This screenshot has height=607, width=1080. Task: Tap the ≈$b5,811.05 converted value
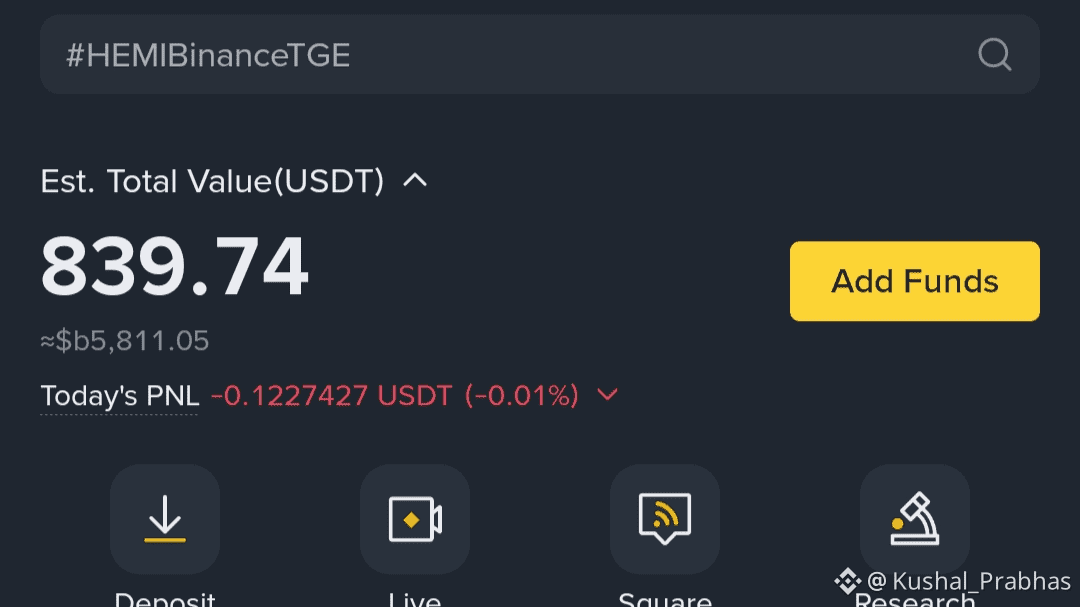coord(125,340)
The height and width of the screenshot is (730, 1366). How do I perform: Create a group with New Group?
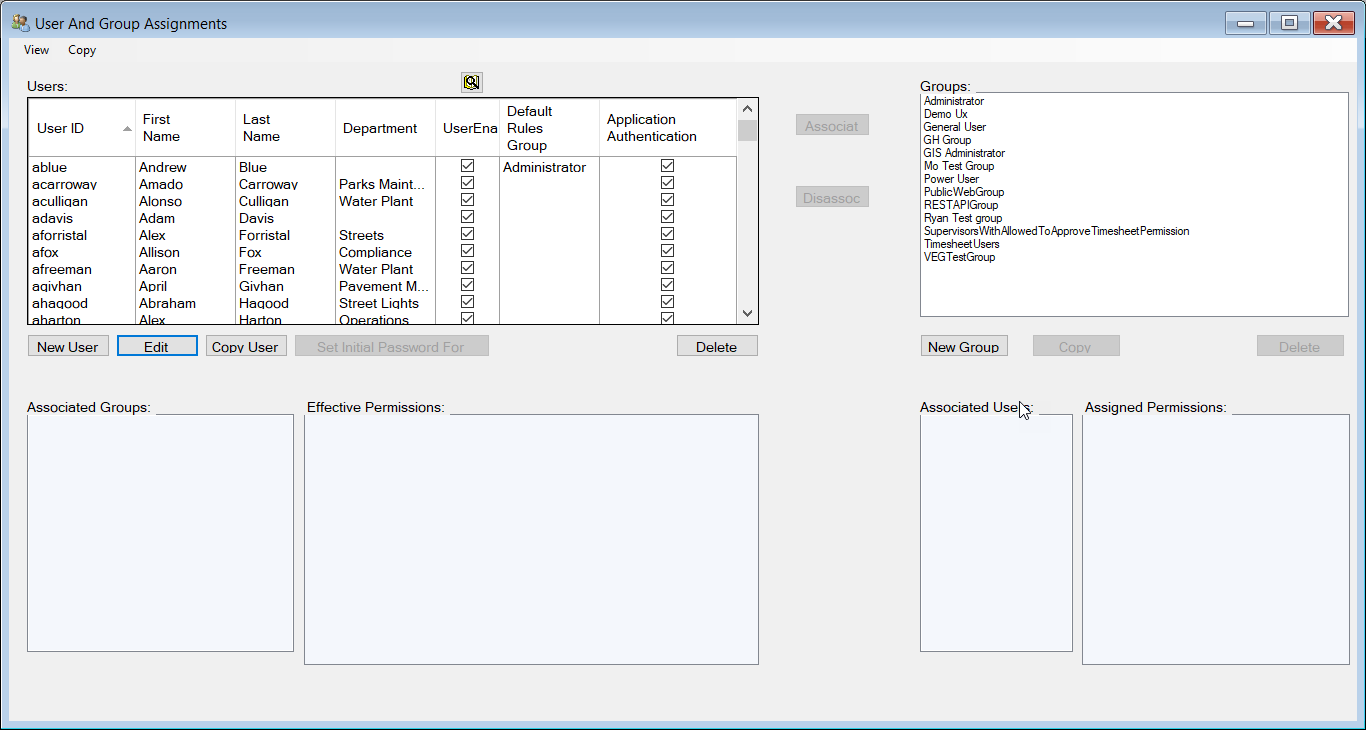point(963,345)
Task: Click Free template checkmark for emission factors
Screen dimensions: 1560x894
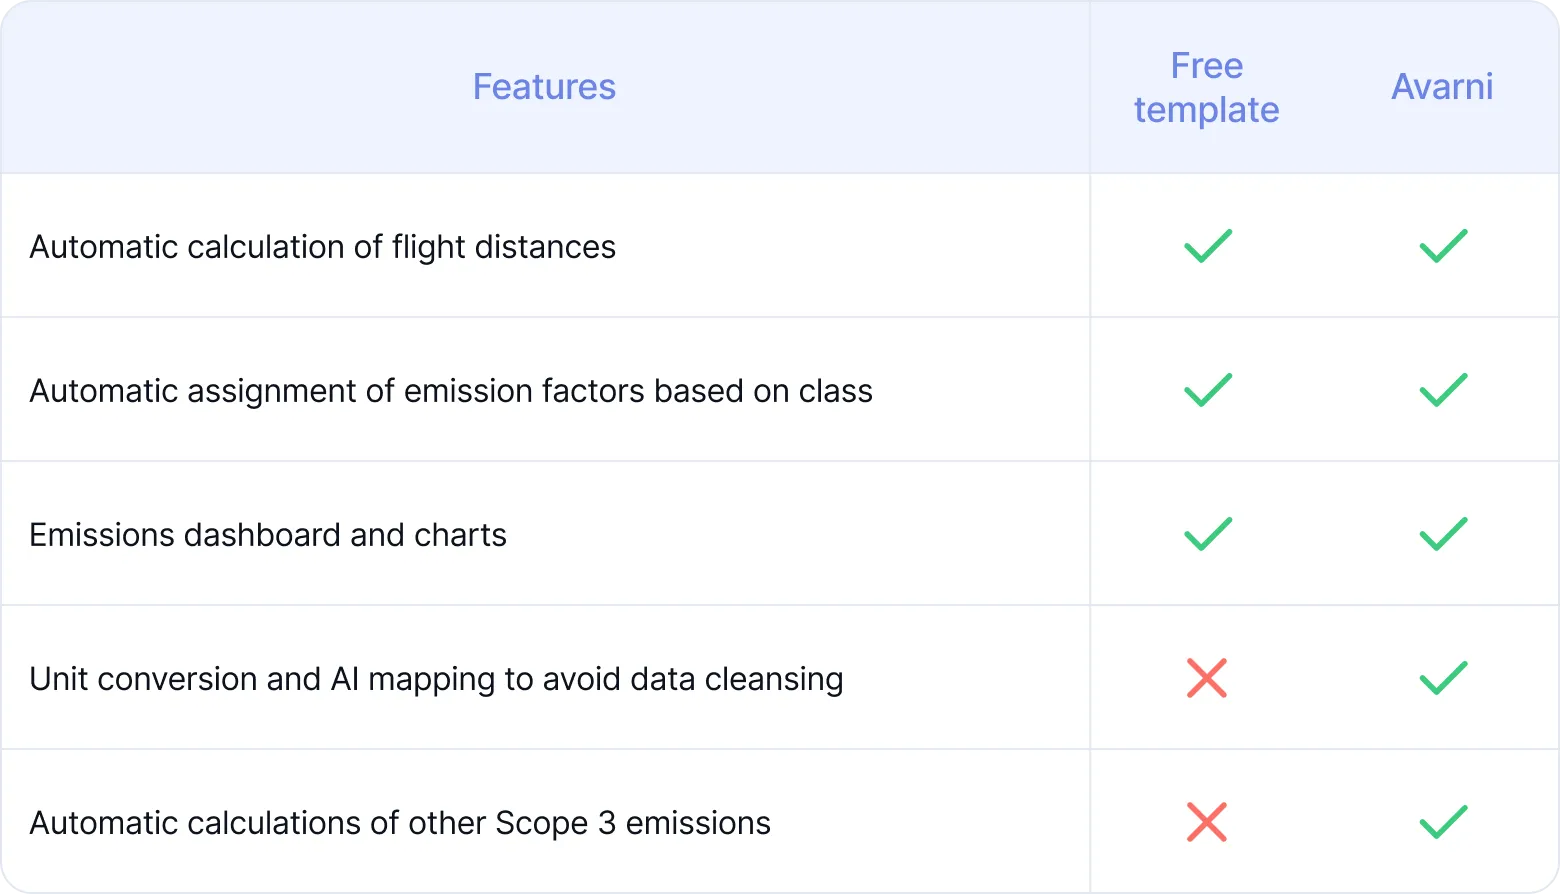Action: [x=1208, y=390]

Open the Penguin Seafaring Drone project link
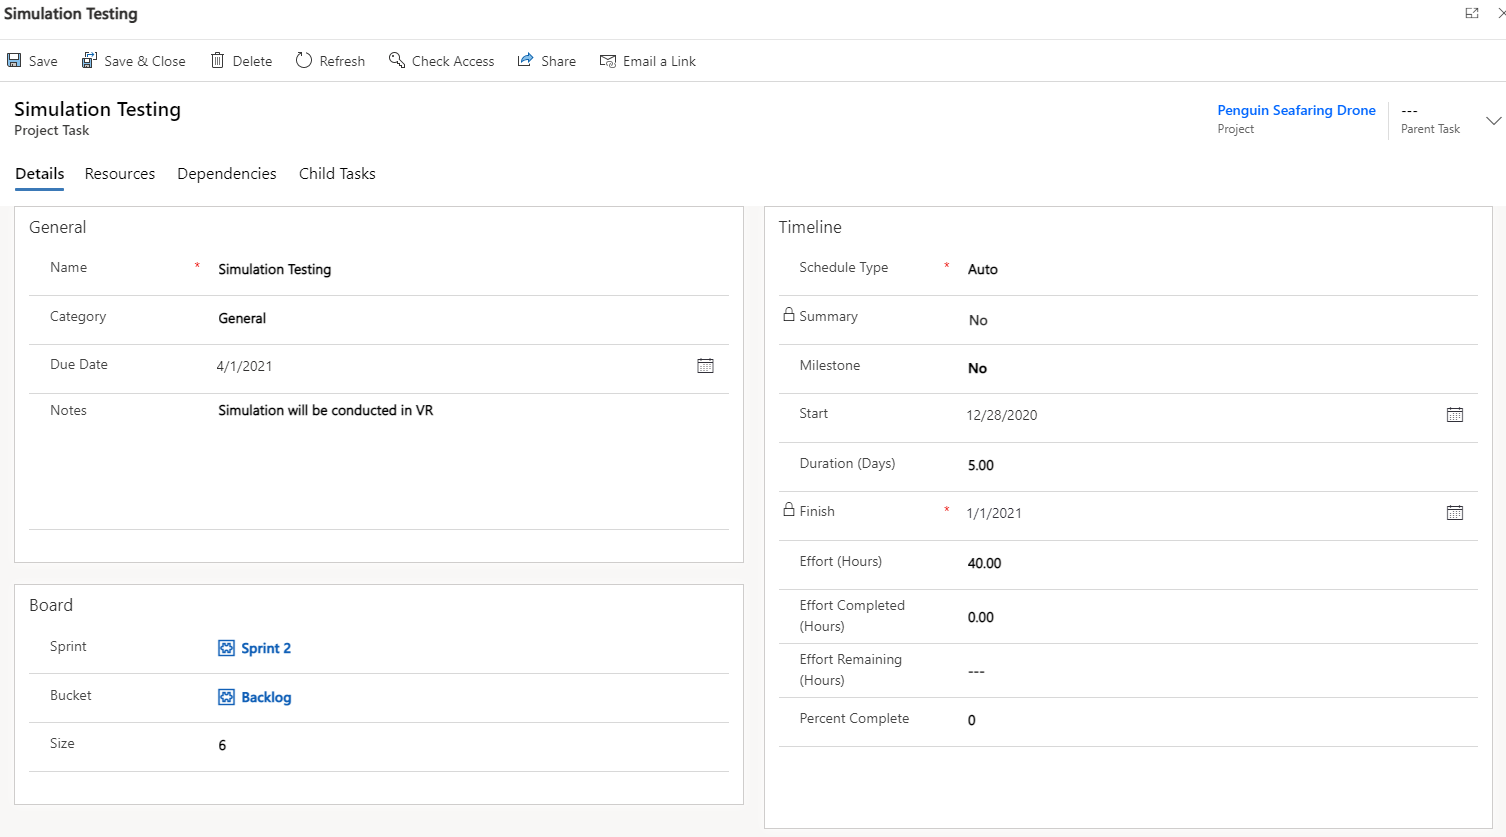tap(1296, 110)
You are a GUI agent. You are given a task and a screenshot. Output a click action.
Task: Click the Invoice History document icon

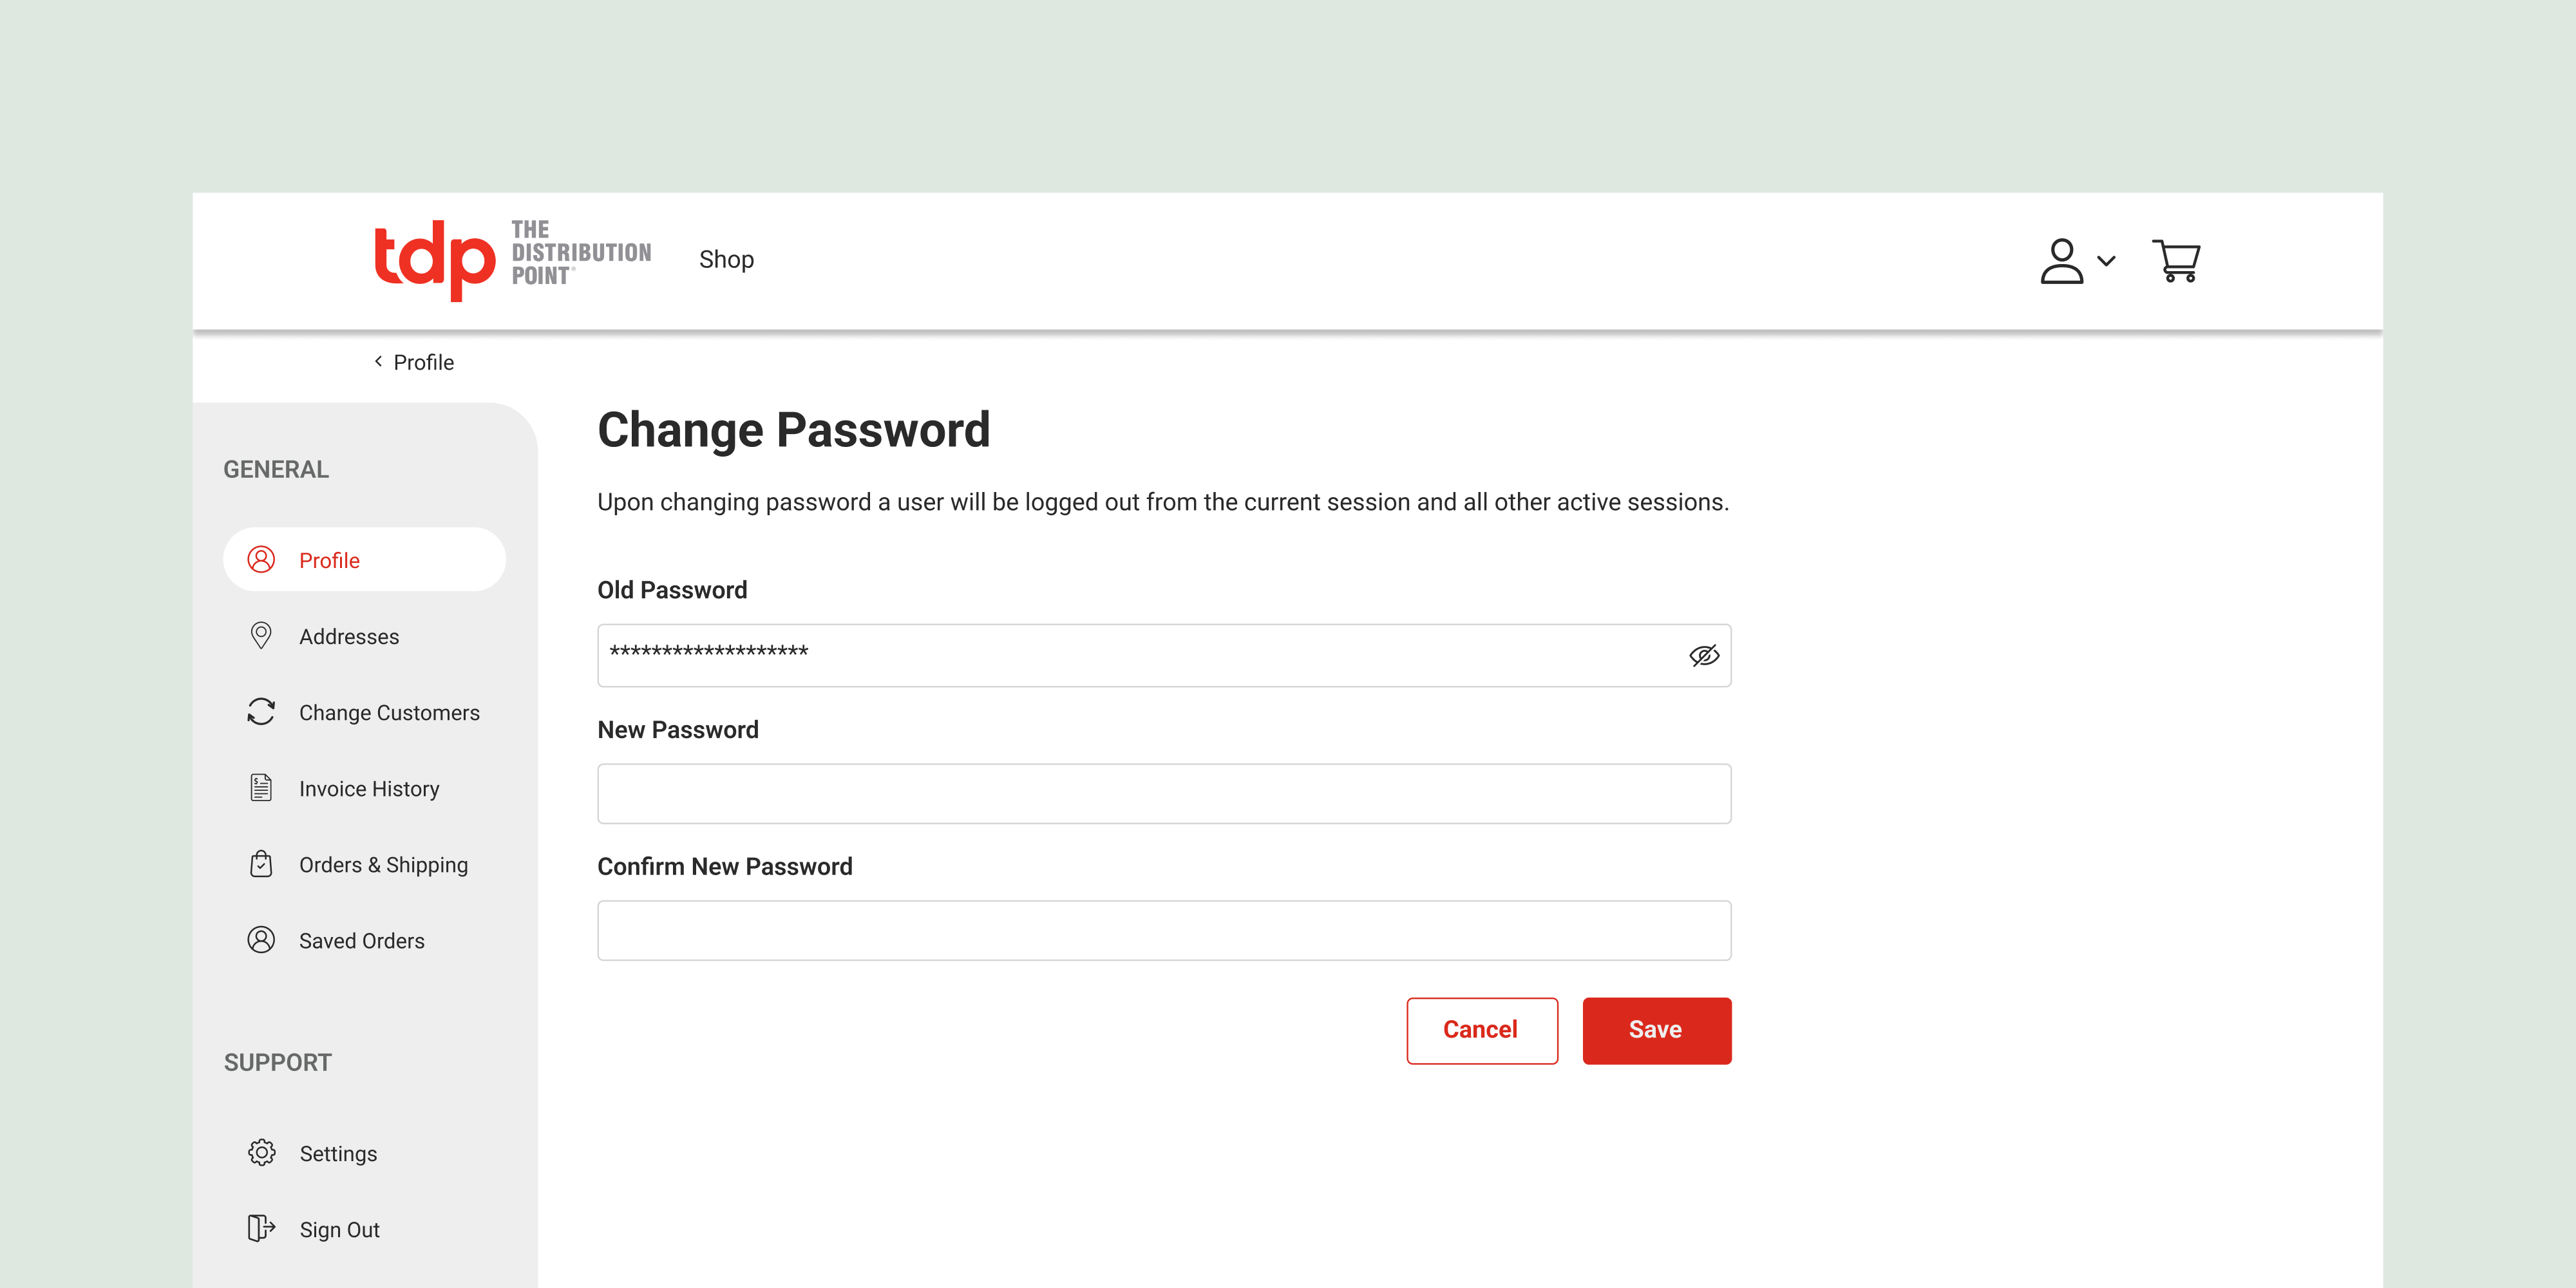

DIRECTIONS: With the pictures left out, output all the entries exactly.

ANSWER BOX:
This screenshot has height=607, width=1080. Task: Tap the ≈$b5,811.05 converted value
coord(125,340)
The height and width of the screenshot is (730, 1366). How do I perform: Create a group with New Group?
point(963,345)
Task: Click Free template checkmark for emission factors
Screen dimensions: 1560x894
Action: [x=1208, y=390]

Open the Penguin Seafaring Drone project link
tap(1296, 110)
You are a GUI agent. You are given a task and a screenshot. Output a click action.
Task: Click the Invoice History document icon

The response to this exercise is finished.